Your task is to set down the records below again, exactly.

START GIVEN ENTRIES

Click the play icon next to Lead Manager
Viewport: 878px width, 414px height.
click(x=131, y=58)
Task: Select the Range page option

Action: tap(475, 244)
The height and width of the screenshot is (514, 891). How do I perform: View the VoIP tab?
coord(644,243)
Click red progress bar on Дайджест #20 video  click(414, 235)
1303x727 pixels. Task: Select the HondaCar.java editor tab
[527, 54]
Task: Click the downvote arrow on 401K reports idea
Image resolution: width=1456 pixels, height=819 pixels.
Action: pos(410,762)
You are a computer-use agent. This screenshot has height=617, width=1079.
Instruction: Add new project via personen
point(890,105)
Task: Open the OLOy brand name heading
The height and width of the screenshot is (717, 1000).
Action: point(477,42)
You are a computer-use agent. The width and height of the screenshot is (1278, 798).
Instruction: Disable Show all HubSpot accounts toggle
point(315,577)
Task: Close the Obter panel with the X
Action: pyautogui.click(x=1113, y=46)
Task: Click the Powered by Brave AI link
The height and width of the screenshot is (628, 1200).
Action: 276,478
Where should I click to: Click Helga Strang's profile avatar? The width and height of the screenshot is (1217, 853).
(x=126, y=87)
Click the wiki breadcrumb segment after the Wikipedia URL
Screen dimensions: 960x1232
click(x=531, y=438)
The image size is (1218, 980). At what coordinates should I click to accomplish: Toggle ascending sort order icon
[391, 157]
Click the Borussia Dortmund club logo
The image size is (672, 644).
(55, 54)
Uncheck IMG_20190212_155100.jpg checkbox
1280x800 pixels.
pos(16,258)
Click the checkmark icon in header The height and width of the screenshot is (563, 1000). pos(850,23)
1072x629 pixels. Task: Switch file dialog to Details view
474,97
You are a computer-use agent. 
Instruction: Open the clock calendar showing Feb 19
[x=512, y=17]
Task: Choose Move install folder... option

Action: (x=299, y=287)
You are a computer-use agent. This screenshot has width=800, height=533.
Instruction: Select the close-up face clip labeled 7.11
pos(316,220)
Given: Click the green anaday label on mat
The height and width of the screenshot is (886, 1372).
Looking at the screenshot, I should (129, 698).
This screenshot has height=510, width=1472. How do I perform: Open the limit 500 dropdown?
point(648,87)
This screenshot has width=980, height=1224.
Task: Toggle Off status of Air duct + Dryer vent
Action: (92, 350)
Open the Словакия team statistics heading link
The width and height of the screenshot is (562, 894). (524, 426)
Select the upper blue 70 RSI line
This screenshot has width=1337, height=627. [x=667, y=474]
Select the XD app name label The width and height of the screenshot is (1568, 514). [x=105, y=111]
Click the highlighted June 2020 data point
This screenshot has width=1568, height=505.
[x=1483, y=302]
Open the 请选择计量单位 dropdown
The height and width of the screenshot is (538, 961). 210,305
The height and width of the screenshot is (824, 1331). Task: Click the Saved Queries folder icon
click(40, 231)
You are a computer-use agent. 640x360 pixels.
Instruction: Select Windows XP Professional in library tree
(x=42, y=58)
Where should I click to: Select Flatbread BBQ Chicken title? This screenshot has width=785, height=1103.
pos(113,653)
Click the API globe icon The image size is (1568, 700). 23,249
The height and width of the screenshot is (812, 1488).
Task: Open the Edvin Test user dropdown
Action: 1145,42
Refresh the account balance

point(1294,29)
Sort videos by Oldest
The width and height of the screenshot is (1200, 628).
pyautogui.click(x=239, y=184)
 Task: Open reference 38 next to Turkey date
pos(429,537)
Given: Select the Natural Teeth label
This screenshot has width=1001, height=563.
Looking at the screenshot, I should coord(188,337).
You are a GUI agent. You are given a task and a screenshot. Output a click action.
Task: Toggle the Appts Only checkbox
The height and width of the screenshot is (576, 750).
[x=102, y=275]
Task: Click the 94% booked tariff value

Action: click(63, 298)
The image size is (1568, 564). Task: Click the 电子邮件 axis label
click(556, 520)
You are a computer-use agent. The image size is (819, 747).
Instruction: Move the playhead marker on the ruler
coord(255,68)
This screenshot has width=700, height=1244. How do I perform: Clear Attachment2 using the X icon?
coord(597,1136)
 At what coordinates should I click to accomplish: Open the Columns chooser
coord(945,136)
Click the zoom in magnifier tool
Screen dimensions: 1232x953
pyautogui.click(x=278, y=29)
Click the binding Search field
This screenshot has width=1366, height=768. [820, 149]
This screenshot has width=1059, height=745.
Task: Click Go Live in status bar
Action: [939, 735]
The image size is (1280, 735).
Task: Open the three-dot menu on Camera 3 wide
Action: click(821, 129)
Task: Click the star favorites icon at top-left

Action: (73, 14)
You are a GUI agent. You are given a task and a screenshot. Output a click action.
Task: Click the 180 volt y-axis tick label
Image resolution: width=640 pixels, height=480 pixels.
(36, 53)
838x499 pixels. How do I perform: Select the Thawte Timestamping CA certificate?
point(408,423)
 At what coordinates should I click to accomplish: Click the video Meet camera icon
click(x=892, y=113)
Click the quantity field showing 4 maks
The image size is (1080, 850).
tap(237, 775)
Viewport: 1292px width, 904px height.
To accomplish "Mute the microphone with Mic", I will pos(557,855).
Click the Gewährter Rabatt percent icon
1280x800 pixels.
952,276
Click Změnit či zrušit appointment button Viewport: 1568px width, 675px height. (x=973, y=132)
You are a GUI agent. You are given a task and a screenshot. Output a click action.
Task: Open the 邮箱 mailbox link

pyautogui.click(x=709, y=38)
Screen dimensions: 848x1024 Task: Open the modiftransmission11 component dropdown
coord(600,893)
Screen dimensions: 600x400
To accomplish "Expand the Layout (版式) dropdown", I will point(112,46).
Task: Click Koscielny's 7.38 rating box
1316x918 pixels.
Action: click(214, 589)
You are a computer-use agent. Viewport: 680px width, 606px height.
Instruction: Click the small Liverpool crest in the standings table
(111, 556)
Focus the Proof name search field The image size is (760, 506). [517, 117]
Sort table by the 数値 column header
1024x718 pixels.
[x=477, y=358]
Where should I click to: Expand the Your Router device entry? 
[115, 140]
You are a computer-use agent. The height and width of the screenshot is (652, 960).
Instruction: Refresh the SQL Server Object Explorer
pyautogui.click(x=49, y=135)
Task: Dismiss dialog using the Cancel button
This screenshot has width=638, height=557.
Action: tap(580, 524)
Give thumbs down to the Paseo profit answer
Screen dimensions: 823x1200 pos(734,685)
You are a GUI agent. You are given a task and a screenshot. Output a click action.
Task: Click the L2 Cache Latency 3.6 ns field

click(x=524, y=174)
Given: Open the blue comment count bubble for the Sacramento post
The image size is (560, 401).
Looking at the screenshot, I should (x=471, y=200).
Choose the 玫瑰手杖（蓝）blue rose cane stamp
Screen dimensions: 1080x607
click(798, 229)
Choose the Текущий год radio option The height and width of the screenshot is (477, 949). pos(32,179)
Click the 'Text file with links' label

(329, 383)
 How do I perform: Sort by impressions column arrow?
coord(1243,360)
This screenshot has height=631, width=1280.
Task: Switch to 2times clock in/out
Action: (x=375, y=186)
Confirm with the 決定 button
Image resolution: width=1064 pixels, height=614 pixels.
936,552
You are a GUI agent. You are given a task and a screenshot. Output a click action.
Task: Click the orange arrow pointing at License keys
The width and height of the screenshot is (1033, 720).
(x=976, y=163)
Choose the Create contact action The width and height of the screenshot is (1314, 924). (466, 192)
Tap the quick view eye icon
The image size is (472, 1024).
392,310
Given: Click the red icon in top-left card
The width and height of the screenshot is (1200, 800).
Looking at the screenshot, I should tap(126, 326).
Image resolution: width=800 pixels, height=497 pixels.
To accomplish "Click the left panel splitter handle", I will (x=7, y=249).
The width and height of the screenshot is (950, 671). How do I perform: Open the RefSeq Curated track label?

END GIVEN ENTRIES

◆ EXERCISE RESULT ◆
Click the play icon next to Lead Manager
Viewport: 878px width, 414px height.
click(x=131, y=58)
Task: Select the Range page option

Action: tap(475, 244)
The height and width of the screenshot is (514, 891). How do I perform: View the VoIP tab?
coord(644,243)
Click red progress bar on Дайджест #20 video  click(414, 235)
1303x727 pixels. Task: Select the HondaCar.java editor tab
[527, 54]
Task: Click the downvote arrow on 401K reports idea
Image resolution: width=1456 pixels, height=819 pixels.
Action: pos(410,762)
You are a computer-use agent. This screenshot has height=617, width=1079.
Instruction: Add new project via personen
point(890,105)
Task: Open the OLOy brand name heading
The height and width of the screenshot is (717, 1000).
Action: point(477,42)
You are a computer-use agent. The width and height of the screenshot is (1278, 798).
Instruction: Disable Show all HubSpot accounts toggle
point(315,577)
Task: Close the Obter panel with the X
Action: pyautogui.click(x=1113, y=46)
Task: Click the Powered by Brave AI link
The height and width of the screenshot is (628, 1200).
Action: 276,478
Where should I click to: Click Helga Strang's profile avatar? The width and height of the screenshot is (1217, 853).
(x=126, y=87)
Click the wiki breadcrumb segment after the Wikipedia URL
Screen dimensions: 960x1232
click(x=531, y=438)
The image size is (1218, 980). At what coordinates should I click to accomplish: Toggle ascending sort order icon
[391, 157]
Click the Borussia Dortmund club logo
The image size is (672, 644).
(55, 54)
Uncheck IMG_20190212_155100.jpg checkbox
1280x800 pixels.
pos(16,258)
Click the checkmark icon in header The height and width of the screenshot is (563, 1000). pos(850,23)
1072x629 pixels. Task: Switch file dialog to Details view
474,97
You are a computer-use agent. 
Instruction: Open the clock calendar showing Feb 19
[x=512, y=17]
Task: Choose Move install folder... option

Action: (x=299, y=287)
You are a computer-use agent. This screenshot has width=800, height=533.
Instruction: Select the close-up face clip labeled 7.11
pos(316,220)
Given: Click the green anaday label on mat
The height and width of the screenshot is (886, 1372).
Looking at the screenshot, I should (129, 698).
This screenshot has height=510, width=1472. How do I perform: Open the limit 500 dropdown?
point(648,87)
This screenshot has width=980, height=1224.
Task: Toggle Off status of Air duct + Dryer vent
Action: (92, 350)
Open the Словакия team statistics heading link
The width and height of the screenshot is (562, 894). (524, 426)
Select the upper blue 70 RSI line
This screenshot has width=1337, height=627. [x=667, y=474]
Select the XD app name label The width and height of the screenshot is (1568, 514). [x=105, y=111]
Click the highlighted June 2020 data point
This screenshot has width=1568, height=505.
[x=1483, y=302]
Open the 请选择计量单位 dropdown
The height and width of the screenshot is (538, 961). 210,305
The height and width of the screenshot is (824, 1331). Task: Click the Saved Queries folder icon
click(40, 231)
You are a computer-use agent. 640x360 pixels.
Instruction: Select Windows XP Professional in library tree
(x=42, y=58)
Where should I click to: Select Flatbread BBQ Chicken title? This screenshot has width=785, height=1103.
pos(113,653)
Click the API globe icon The image size is (1568, 700). 23,249
The height and width of the screenshot is (812, 1488).
Task: Open the Edvin Test user dropdown
Action: 1145,42
Refresh the account balance

point(1294,29)
Sort videos by Oldest
The width and height of the screenshot is (1200, 628).
pyautogui.click(x=239, y=184)
 Task: Open reference 38 next to Turkey date
pos(429,537)
Given: Select the Natural Teeth label
This screenshot has width=1001, height=563.
Looking at the screenshot, I should coord(188,337).
You are a GUI agent. You are given a task and a screenshot. Output a click action.
Task: Toggle the Appts Only checkbox
The height and width of the screenshot is (576, 750).
[x=102, y=275]
Task: Click the 94% booked tariff value

Action: click(63, 298)
The image size is (1568, 564). Task: Click the 电子邮件 axis label
click(556, 520)
You are a computer-use agent. The image size is (819, 747).
Instruction: Move the playhead marker on the ruler
coord(255,68)
This screenshot has width=700, height=1244. How do I perform: Clear Attachment2 using the X icon?
coord(597,1136)
 At what coordinates should I click to accomplish: Open the Columns chooser
coord(945,136)
Click the zoom in magnifier tool
Screen dimensions: 1232x953
pyautogui.click(x=278, y=29)
Click the binding Search field
This screenshot has width=1366, height=768. [820, 149]
This screenshot has width=1059, height=745.
Task: Click Go Live in status bar
Action: [939, 735]
The image size is (1280, 735).
Task: Open the three-dot menu on Camera 3 wide
Action: click(821, 129)
Task: Click the star favorites icon at top-left

Action: (73, 14)
You are a GUI agent. You are given a task and a screenshot. Output a click action.
Task: Click the 180 volt y-axis tick label
Image resolution: width=640 pixels, height=480 pixels.
(36, 53)
838x499 pixels. How do I perform: Select the Thawte Timestamping CA certificate?
point(408,423)
 At what coordinates should I click to accomplish: Click the video Meet camera icon
click(x=892, y=113)
Click the quantity field showing 4 maks
The image size is (1080, 850).
tap(237, 775)
Viewport: 1292px width, 904px height.
To accomplish "Mute the microphone with Mic", I will pos(557,855).
Click the Gewährter Rabatt percent icon
1280x800 pixels.
952,276
Click Změnit či zrušit appointment button Viewport: 1568px width, 675px height. (x=973, y=132)
You are a GUI agent. You are given a task and a screenshot. Output a click action.
Task: Open the 邮箱 mailbox link

pyautogui.click(x=709, y=38)
Screen dimensions: 848x1024 Task: Open the modiftransmission11 component dropdown
coord(600,893)
Screen dimensions: 600x400
To accomplish "Expand the Layout (版式) dropdown", I will point(112,46).
Task: Click Koscielny's 7.38 rating box
1316x918 pixels.
Action: click(214, 589)
You are a computer-use agent. Viewport: 680px width, 606px height.
Instruction: Click the small Liverpool crest in the standings table
(111, 556)
Focus the Proof name search field The image size is (760, 506). [517, 117]
Sort table by the 数値 column header
1024x718 pixels.
[x=477, y=358]
Where should I click to: Expand the Your Router device entry? 
[115, 140]
You are a computer-use agent. The height and width of the screenshot is (652, 960).
Instruction: Refresh the SQL Server Object Explorer
pyautogui.click(x=49, y=135)
Task: Dismiss dialog using the Cancel button
This screenshot has width=638, height=557.
Action: tap(580, 524)
Give thumbs down to the Paseo profit answer
Screen dimensions: 823x1200 pos(734,685)
You are a GUI agent. You are given a task and a screenshot. Output a click action.
Task: Click the L2 Cache Latency 3.6 ns field

click(x=524, y=174)
Given: Open the blue comment count bubble for the Sacramento post
The image size is (560, 401).
Looking at the screenshot, I should (x=471, y=200).
Choose the 玫瑰手杖（蓝）blue rose cane stamp
Screen dimensions: 1080x607
click(798, 229)
Choose the Текущий год radio option The height and width of the screenshot is (477, 949). pos(32,179)
Click the 'Text file with links' label

(329, 383)
 How do I perform: Sort by impressions column arrow?
coord(1243,360)
This screenshot has height=631, width=1280.
Task: Switch to 2times clock in/out
Action: (x=375, y=186)
Confirm with the 決定 button
Image resolution: width=1064 pixels, height=614 pixels.
936,552
You are a GUI agent. You are given a task and a screenshot. Output a click action.
Task: Click the orange arrow pointing at License keys
The width and height of the screenshot is (1033, 720).
(x=976, y=163)
Choose the Create contact action The width and height of the screenshot is (1314, 924). (466, 192)
Tap the quick view eye icon
The image size is (472, 1024).
392,310
Given: Click the red icon in top-left card
The width and height of the screenshot is (1200, 800).
Looking at the screenshot, I should tap(126, 326).
Image resolution: width=800 pixels, height=497 pixels.
To accomplish "Click the left panel splitter handle", I will (x=7, y=249).
The width and height of the screenshot is (950, 671). How do I perform: Open the RefSeq Curated track label?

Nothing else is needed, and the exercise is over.